Aufgabenliste -
#1 In welchem Jahr erschien laut dem Textauszug Marcuses Schrift „Konterrevolution und Revolte“?
#2 Zähle alle Personen auf, die im Textauszug namentlich erwähnt werden.

Der Höhenflug der Grünen: Die Lichter brennen noch
Um den derzeitigen Erfolg der Grünen zu verstehen, hilft ein Blick zurück. An Konflikten wie Stuttgart 21 oder Castortransport hängen noch die Grundkonflikte der alten Bundesrepublik.
"Die westliche Welt hat eine neue Entwicklungsstufe erreicht: Die Verteidigung des kapitalistischen Systems verlangt heute die Organisierung der Konterrevolution innerhalb wie außerhalb des eigenen Bereichs. In ihren extremen Erscheinungsformen setzt diese Konterrevolution die Gräueltaten des Naziregimes fort. "
Herbert Marcuse, 1971
Mit diesen Sätzen begann Herbert Marcuse seine Schrift "Konterrevolution und Revolte" aus dem Jahre 1971. Marcuse war einer der einflussreichsten Theoretiker der außerparlamentarischen Bewegungen in Westdeutschland. Nach der Zerschlagung des Nationalsozialismus war Marcuse - anders als seine ebenfalls in die USA emigrierten Kollegen Adorno und Horkheimer - nicht nach Westdeutschland zurückgekehrt. Ein Umzug nach Ostdeutschland bot sich für Marcuse nicht an.
Der westliche Marxismus und die Frankfurter Schule standen in Gegnerschaft zum antidemokratischen Sowjetsystem. Die Schriften des 1979 verstorbenen Zivilisations- und Kapitalismuskritikers beleuchten die politischen Prämissen, unter denen die Neue Linke und die sich in den 1970er Jahren allmählich formierende Partei der Grünen agierten.
Im Antifaschismus traf sich das Wissen der Emigration mit den Erfahrungen der westdeutschen Jugend in den 60er und 70er Jahren. Nach 1945 geboren und in der westdeutschen Demokratie sozialisiert, drängte die neue Generation nach größeren Beteiligungs- und Freiheitsrechten. Die heutigen Großkonflikte um Atomkraft oder Stuttgart 21 sind mit Konflikten aus dieser Zeit codiert, als eine zunehmende Zahl von Bürgern nicht mehr bereit war, die Lebens- und Vergesellschaftungsweise der älteren, autoritär geprägten Generation hinzunehmen und dabei auch mit dem Schema der Ost-West-Konfrontation brach.

Datenauszug -
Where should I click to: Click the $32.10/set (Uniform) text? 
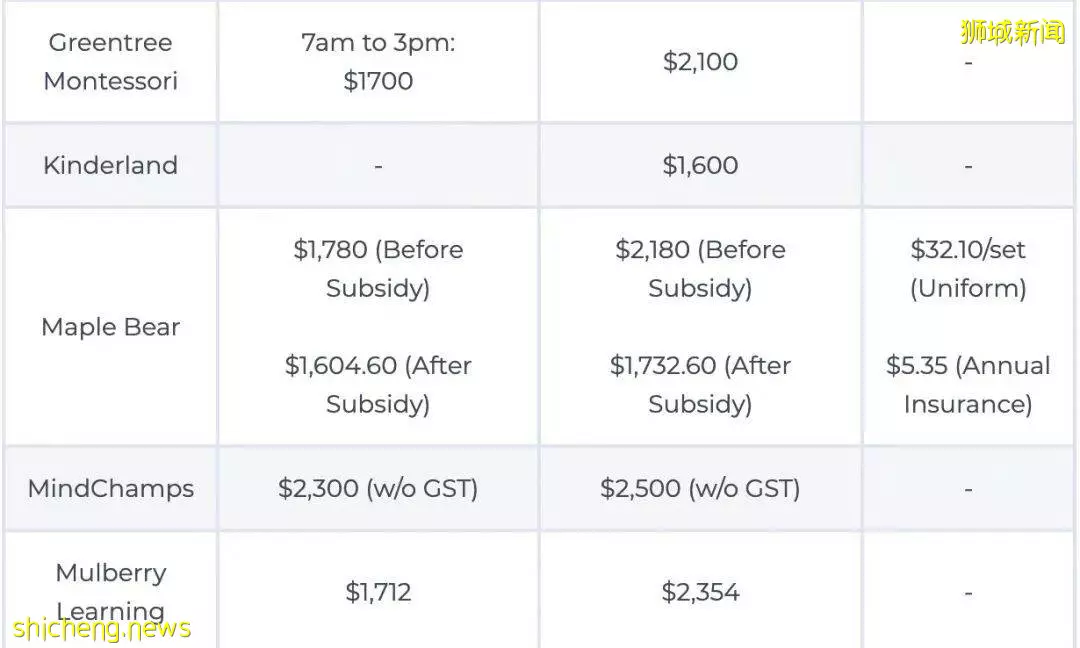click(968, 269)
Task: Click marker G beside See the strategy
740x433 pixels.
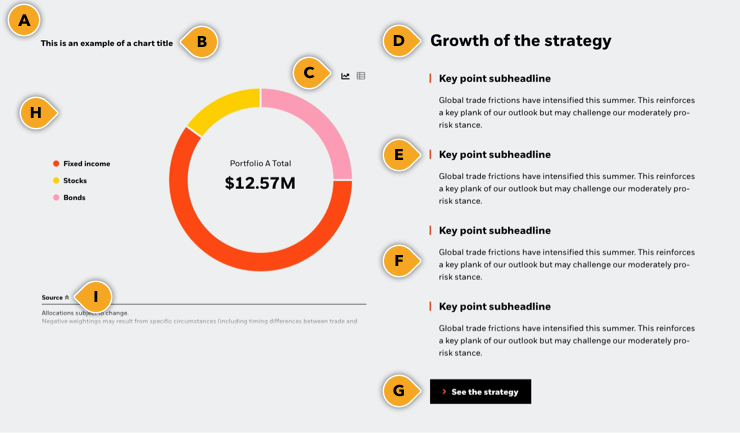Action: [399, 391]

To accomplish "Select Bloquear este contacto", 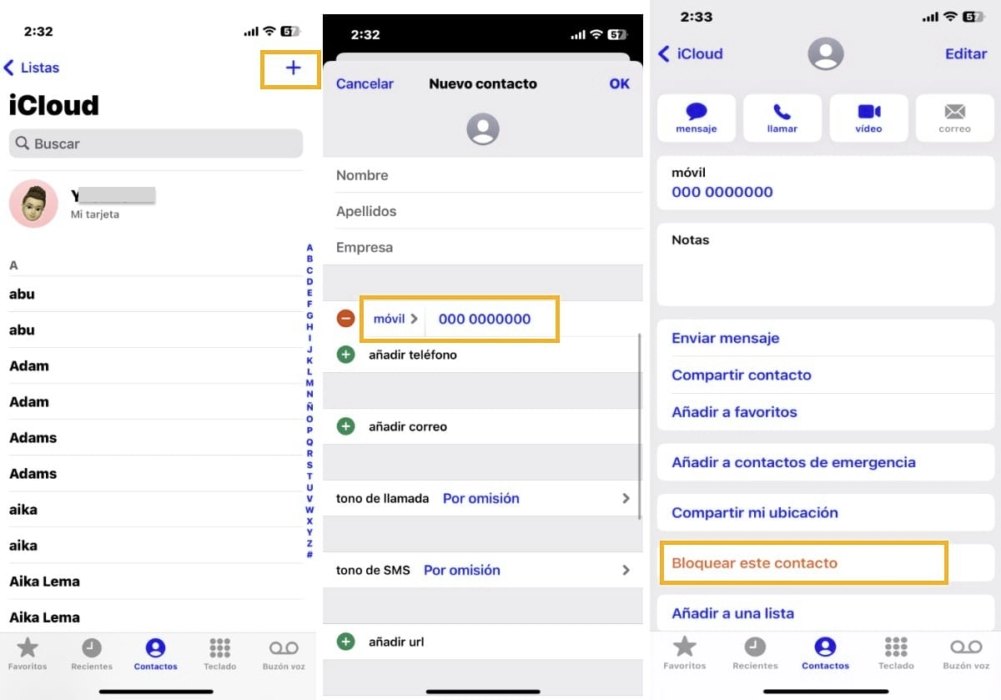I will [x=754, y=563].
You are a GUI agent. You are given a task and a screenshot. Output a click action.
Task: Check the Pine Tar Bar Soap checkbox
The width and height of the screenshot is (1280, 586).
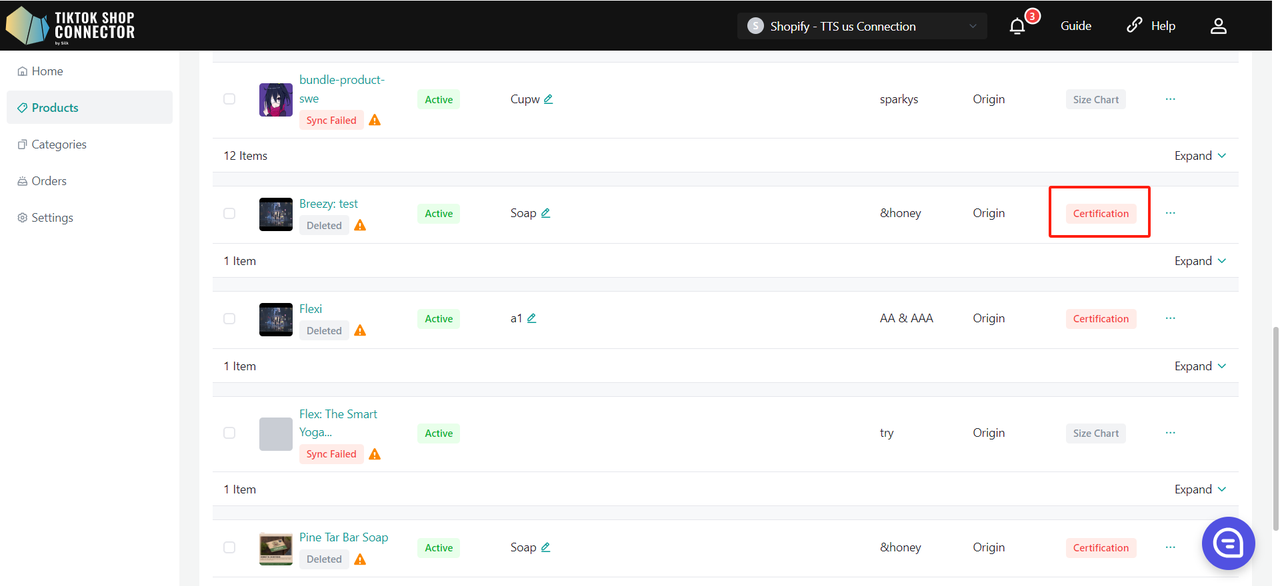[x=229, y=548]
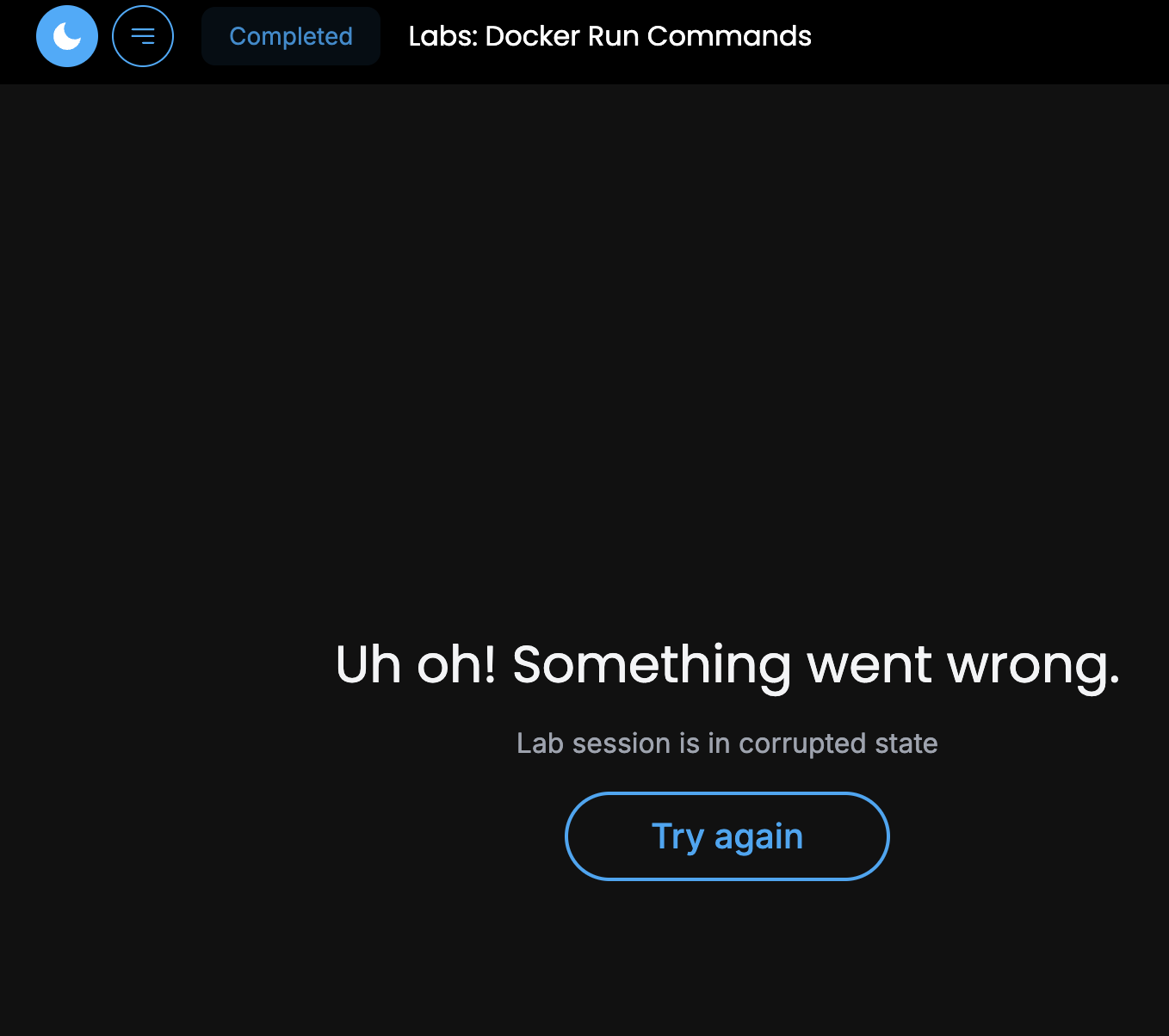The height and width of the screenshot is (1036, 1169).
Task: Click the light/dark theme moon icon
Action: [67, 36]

Antworten je Aufgabe -
#1 Die Schrift erschien im Jahr 1971.

#2 Im Textauszug werden Herbert Marcuse, Adorno und Horkheimer namentlich erwähnt.